Çünkü bir süre sonra buna hizmet edecek şekilde davranmaya başlıyorsun.◊ Ne yapalım öyleyse?
Birileri teşhis koyacaksa işin uzmanları koysun.
Ama uzmanlar da çok hızlı koymasın.
İnsan canlısı bu kadar kolay tanı konabilecek basit bir canlı değil.
Bence önümüze bakalım.
Nasıl daha iyisi olabilir?
Olamıyorsa bu halimizle kimseye ve kendimize zarar vermeden nasıl yaşayabiliriz?
Ona bakalım. ‘DENGE ŞAŞTIYSA, DENGEYİ SEN KURACAKSIN’ ◊ Anne-baba travmaları, geçmişin tüm sorumluluğunu ebeveynlere yıkma haline ne diyorsunuz?Aslında bu da bir savunma mekanizması. ‘Sakin Ebeveyn’de maruz kaldığımız ebeveynlik yaklaşımlarını, bugünkü ilişkilerimizi nasıl etkileyebileceğini anlattım.
Ama hep şunu vurguladım: Biz bir topraksak, orada bir şeyler yeşeriyorsa, zaman zaman fırtına çıkabilir, kuraklık olabilir.
Ama biz yine de yeşerebiliriz. “Ben artık bir daha açamam” diyemeyiz.
Bu yaklaşım umutsuz ve sorumluluk almayan bir yaklaşım.
Yaralıysak, o yaraları iyileştirebiliriz.
Merhem elimizde artık.
Yetişkin olmak demek çocukluğumuzdan kopmak değil; içimizdeki küçük çocuk ara ara ağlayabilir.
Yetişkin olan, o çocuğu sakinleştirebilen kişidir.◊ Her şey travma mıdır?Kesinlikle hayır.
Her şey travma değil.
Ayrıca travma o kadar kötü bir şey de değildir.
Köklerimiz önemli ama dallarımız, meyvelerimiz de var.
Kendimize bakalım, sorumluluk alalım. ‘Maskeler ve Aynalar’ “Sorumluluk al” diyen bir kitap aslında.
Duygularının, davranışlarının kaynağını anla ve sorumluluğunu al.

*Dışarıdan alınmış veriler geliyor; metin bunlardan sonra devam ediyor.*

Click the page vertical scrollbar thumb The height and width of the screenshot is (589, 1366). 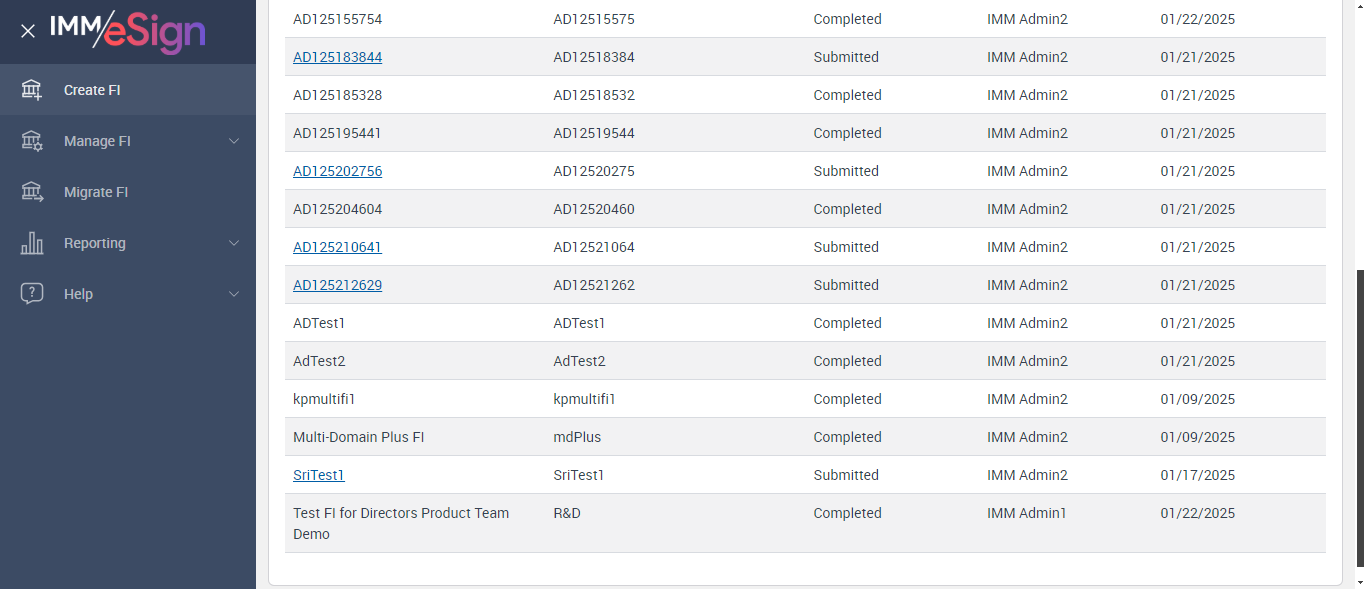[x=1358, y=418]
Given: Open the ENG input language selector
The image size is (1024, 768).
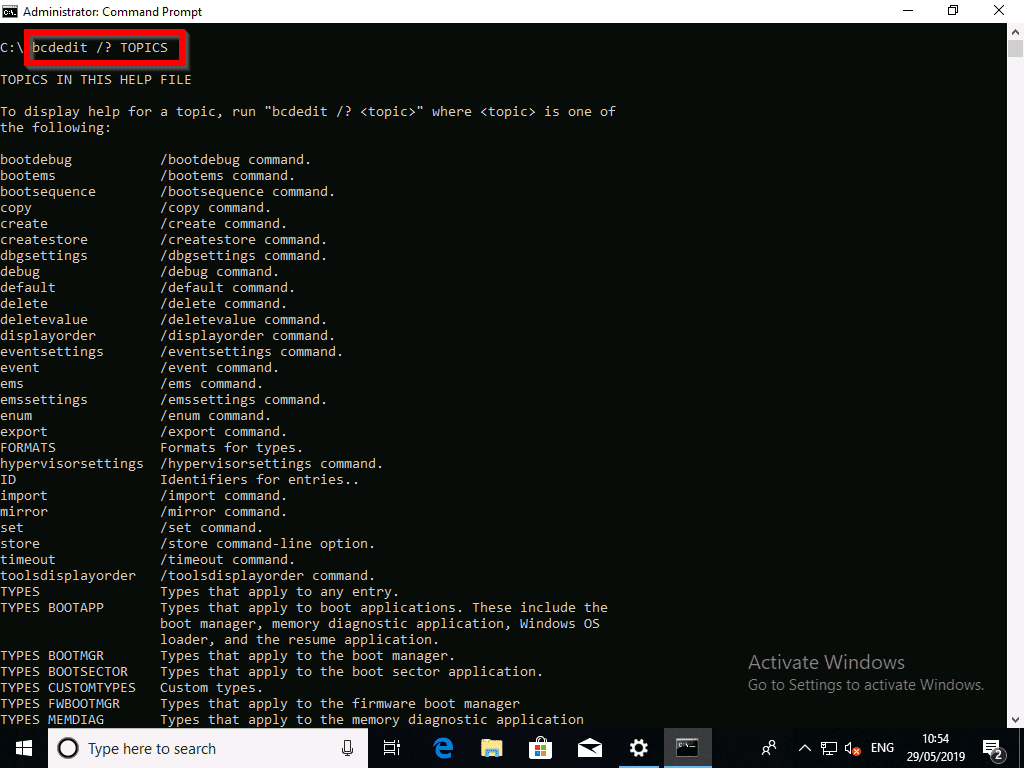Looking at the screenshot, I should coord(883,748).
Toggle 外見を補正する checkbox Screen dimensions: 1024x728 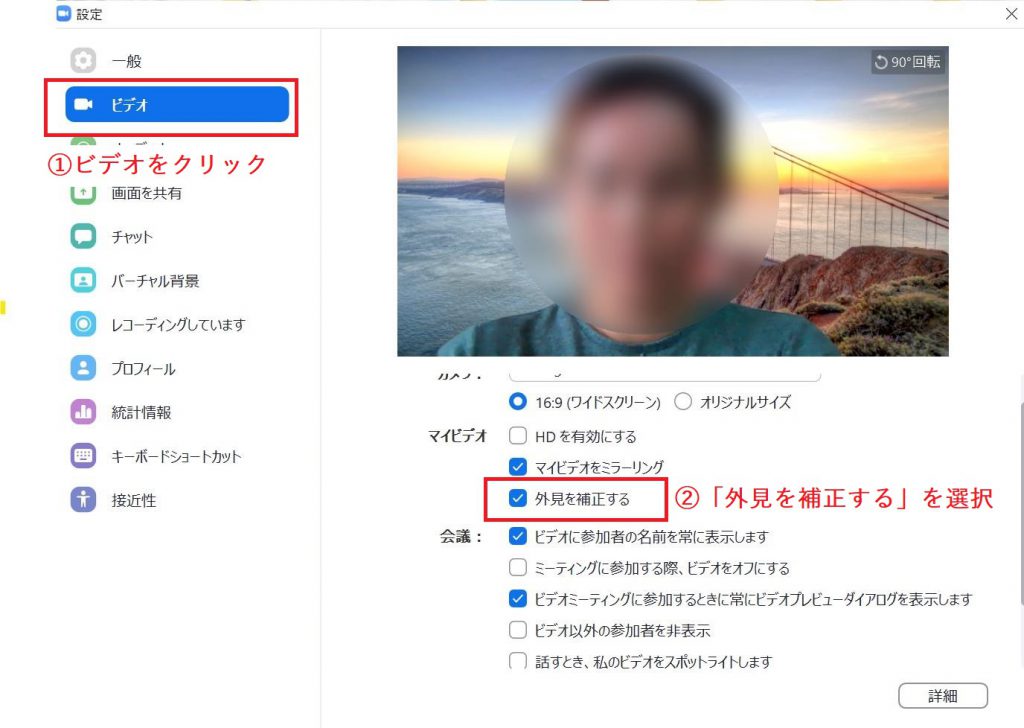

Denge şaştıysa, dengeyi sen kuracaksın.
Aynaya bak.
Gördüğünden her zaman hoşlanmayabilirsin ama sorun değil.
Günün sonunda o sensin.
Her zaman ‘Oh be!
Ne şahane bir Yasemin.
Her haliyle güzel’ demek zorunda değilim.
Yasemin’i kabul etmek ve daha güzel hale getirebilir miyim diye bakmak, getiremezsem de ‘Tamam, bu da benim yani’ diyebilmek önemli.